Gesundheit : Zeit des Erwachens: Der 42. Tag ohne Nikotin

Stephan Wiehler

Nichtrauchen ist ansteckend. Seit ich die Finger von Zigaretten lasse, häufen sich in meiner Umgebung die Fälle von Abstinenz. Michael ist vor zwei Wochen von täglich 40 Zigaretten auf Nikotinpflaster umgestiegen. Es ist sein erster Entwöhnungversuch, er hat wie ich als 15-, 16-Jähriger angefangen. Andreas hat sich unterdessen für den ganz harten Weg entschieden.

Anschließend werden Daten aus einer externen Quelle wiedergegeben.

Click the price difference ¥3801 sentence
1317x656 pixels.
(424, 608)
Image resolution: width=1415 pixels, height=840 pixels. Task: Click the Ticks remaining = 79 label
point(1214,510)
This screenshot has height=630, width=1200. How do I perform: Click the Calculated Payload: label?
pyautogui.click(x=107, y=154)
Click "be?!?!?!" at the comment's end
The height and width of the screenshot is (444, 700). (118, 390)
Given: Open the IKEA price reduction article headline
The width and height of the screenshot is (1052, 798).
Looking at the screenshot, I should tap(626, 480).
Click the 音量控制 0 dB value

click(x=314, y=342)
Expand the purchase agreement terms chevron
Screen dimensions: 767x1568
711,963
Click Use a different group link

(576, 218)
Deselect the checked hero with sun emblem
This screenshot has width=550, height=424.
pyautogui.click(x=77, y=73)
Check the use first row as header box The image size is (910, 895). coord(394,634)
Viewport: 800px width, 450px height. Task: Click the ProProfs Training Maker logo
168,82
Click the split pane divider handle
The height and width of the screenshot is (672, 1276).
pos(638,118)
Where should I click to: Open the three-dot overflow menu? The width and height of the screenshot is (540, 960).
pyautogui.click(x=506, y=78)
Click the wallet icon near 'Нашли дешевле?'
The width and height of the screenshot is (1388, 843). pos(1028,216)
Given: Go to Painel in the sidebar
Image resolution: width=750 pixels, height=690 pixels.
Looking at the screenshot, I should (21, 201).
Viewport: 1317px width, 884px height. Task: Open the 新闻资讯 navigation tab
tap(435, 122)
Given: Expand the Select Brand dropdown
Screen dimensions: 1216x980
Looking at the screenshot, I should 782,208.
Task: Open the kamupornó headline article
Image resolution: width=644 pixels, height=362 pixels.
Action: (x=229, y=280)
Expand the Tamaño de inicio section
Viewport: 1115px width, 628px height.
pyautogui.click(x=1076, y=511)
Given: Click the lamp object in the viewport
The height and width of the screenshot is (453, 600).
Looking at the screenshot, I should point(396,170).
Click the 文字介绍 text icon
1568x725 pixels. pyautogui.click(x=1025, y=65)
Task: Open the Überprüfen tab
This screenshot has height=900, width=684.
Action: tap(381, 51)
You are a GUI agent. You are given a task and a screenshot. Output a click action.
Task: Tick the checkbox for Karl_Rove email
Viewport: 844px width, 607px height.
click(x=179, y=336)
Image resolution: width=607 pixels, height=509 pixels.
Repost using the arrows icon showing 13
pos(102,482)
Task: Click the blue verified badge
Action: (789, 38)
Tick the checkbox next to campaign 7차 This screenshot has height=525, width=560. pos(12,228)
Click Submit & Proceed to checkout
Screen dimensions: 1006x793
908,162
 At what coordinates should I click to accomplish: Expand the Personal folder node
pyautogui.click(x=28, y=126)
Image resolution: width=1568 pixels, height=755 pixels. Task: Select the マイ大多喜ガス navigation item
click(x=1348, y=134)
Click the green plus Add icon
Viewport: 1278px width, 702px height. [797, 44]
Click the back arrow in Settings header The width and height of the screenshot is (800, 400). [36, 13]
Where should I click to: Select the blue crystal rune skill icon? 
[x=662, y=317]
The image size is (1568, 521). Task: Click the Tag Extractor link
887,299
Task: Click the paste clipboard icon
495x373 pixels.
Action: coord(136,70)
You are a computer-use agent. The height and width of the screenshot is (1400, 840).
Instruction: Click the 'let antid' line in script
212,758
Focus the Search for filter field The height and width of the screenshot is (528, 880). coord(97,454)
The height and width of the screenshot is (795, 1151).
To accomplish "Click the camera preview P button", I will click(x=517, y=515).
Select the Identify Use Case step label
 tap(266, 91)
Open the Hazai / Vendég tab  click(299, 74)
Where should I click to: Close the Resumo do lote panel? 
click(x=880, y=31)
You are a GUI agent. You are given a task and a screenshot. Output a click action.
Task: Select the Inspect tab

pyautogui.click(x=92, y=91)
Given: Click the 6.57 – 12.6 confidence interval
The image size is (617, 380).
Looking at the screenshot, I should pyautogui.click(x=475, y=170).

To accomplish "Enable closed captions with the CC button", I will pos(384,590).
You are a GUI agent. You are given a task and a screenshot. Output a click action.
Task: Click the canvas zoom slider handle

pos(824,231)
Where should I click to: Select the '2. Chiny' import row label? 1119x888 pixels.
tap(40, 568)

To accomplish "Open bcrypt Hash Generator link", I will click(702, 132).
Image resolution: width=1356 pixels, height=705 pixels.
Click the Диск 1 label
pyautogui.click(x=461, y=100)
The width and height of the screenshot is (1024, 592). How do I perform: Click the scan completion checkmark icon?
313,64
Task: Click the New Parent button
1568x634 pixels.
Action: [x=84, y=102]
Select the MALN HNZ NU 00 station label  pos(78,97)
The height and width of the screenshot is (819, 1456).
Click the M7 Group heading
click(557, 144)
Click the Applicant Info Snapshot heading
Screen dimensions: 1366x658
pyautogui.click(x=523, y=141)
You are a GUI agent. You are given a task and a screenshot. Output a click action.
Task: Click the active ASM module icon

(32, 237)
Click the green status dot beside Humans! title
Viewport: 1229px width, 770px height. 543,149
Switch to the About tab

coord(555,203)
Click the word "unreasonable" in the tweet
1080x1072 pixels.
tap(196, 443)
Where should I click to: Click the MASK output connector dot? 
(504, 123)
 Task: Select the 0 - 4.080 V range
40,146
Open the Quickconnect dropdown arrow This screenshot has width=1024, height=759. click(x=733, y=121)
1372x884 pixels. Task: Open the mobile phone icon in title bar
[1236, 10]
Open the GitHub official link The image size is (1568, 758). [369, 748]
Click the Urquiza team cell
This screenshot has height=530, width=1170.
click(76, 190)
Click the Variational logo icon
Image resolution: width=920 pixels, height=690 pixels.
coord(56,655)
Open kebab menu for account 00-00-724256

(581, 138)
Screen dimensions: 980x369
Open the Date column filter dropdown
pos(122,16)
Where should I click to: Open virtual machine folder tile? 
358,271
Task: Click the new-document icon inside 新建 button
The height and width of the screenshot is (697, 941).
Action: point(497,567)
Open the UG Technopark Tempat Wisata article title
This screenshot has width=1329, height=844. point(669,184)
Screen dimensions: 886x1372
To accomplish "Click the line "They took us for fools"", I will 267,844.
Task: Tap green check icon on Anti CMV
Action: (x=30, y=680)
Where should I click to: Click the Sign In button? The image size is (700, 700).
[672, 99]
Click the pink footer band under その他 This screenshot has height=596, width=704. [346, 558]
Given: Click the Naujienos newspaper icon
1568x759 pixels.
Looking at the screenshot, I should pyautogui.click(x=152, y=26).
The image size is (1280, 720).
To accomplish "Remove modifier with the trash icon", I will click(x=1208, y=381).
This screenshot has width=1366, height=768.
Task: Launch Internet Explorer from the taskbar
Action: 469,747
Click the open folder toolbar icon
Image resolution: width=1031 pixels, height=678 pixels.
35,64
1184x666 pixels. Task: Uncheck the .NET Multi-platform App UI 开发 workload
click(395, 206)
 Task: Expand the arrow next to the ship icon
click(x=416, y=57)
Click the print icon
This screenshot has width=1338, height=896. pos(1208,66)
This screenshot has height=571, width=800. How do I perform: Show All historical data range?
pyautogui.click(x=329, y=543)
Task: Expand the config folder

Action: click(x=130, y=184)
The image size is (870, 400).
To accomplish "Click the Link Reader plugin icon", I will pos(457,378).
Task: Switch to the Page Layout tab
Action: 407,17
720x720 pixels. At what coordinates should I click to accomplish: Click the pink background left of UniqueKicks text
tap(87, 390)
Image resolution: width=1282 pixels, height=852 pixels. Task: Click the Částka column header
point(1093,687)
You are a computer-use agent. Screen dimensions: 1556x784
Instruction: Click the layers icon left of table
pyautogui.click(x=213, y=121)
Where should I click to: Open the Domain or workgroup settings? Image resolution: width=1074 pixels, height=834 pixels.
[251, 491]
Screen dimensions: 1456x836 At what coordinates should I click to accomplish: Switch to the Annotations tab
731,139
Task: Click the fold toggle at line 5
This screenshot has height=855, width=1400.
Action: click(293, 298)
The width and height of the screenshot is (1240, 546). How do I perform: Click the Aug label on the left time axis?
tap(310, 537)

Er will hauptsächlich deshalb aufhören, um nicht als einer der letzten Raucher in seinem Freundeskreis zu vereinsamen. Seinen Konsum hat er ganz kämpferisch reduziert auf ein bis zwei Zigaretten, mit denen er zurzeit einer eitrigen Angina trotzt. Ein echter Folterknecht.

Beide helfen mir dabei, nikotinfrei zu bleiben: Michael mit gutem, Andreas mit abschreckendem Beispiel. Ebenso wie Sie, die Leser dieser Rubrik, vor denen ich mich nur ungern blamieren möchte. Ich bin dankbar dafür, und ich kann jede psychologische Unterstützung brauchen. Denn nach der anfänglichen Euphorie über die Leichtigkeit des Verzichts kündigt sich jetzt die weithin unterschätzte und daher so gefährliche zweite Phase des Entzugs an. Ich ertappe mich dabei, wie ich mich in der falschen Sicherheit wiege, über das Schlimmste hinweg zu sein. Die quälende Sucht des körperlichen Verlangens ist überwunden, und mit der fortschreitenden Gesundung habe ich jetzt mit der wieder erwachenden Lust nach dem vermeintlichen Genuss zu kämpfen.

Da hilft nur positive Verstärkung. Jetzt gilt es, die Vorteile des Nichtrauchens gegen die Nachteile des Rauchens wie Truppen ins Feld zu führen. Zum Beispiel die neue Lust am Leben: Das Schönste am Nichtrauchen ist das Erwachen am Morgen nach jedem tabaklosen Tag.